# Record extracts:
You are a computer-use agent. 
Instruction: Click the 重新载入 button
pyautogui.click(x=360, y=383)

* * *

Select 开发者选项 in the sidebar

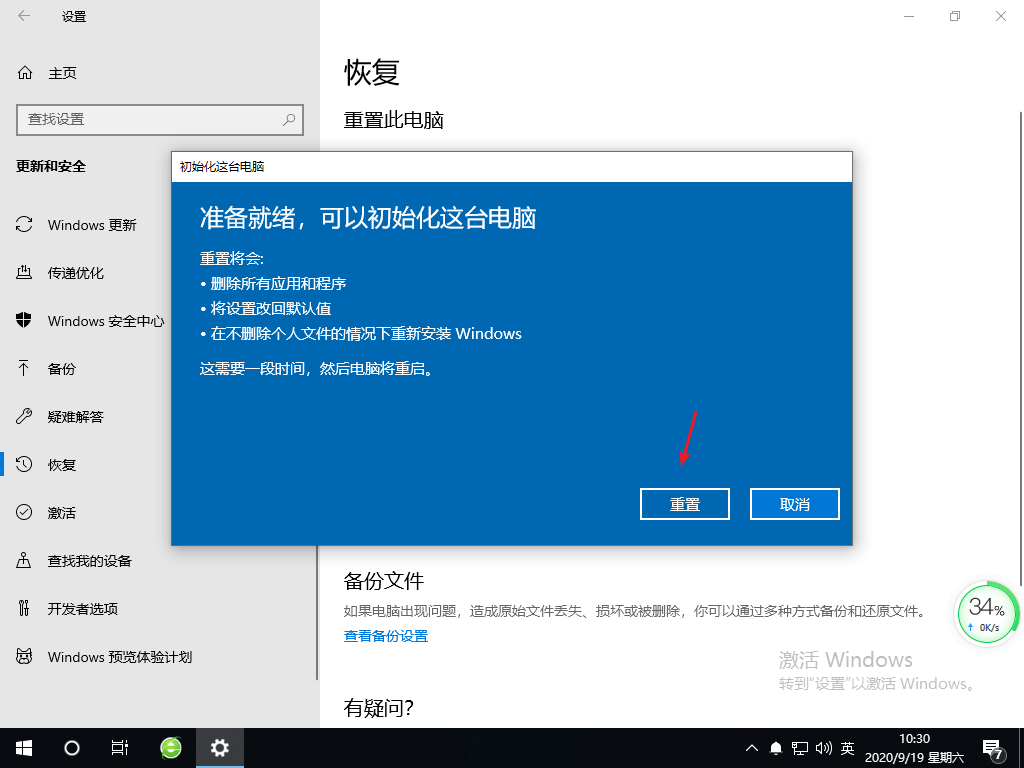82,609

==

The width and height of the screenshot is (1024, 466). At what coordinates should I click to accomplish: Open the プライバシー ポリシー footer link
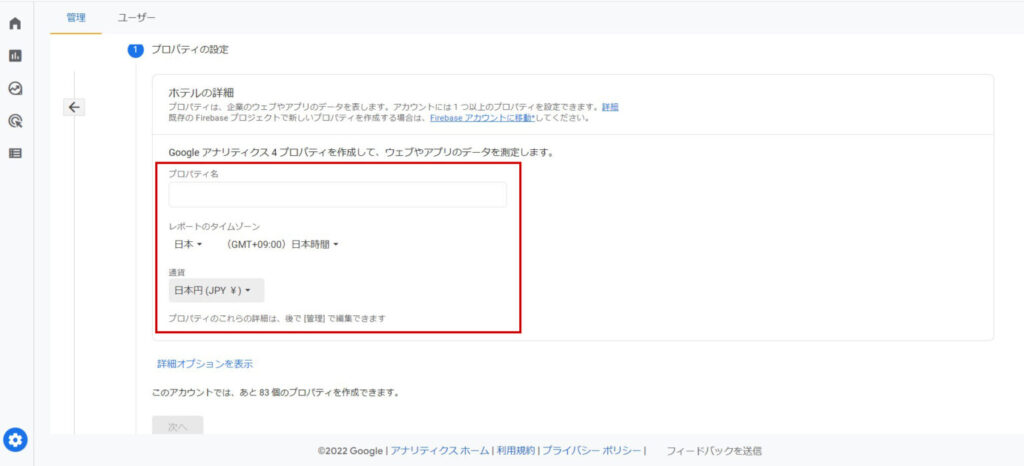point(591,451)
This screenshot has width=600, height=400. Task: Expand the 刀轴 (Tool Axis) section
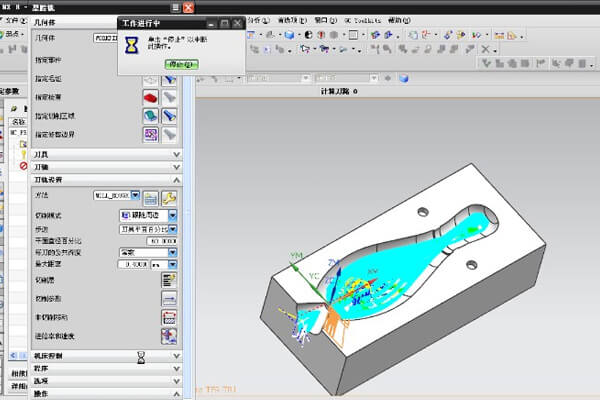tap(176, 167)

# Work required:
Revise the material from the line with "You are a computer-use agent." up to and including the line with "pyautogui.click(x=360, y=383)", replacing "button" with "tab" and leaving everything else unchanged. Return only those revised lines.

# Output below:
You are a computer-use agent. 
Instruction: Click the 重新载入 tab
pyautogui.click(x=360, y=383)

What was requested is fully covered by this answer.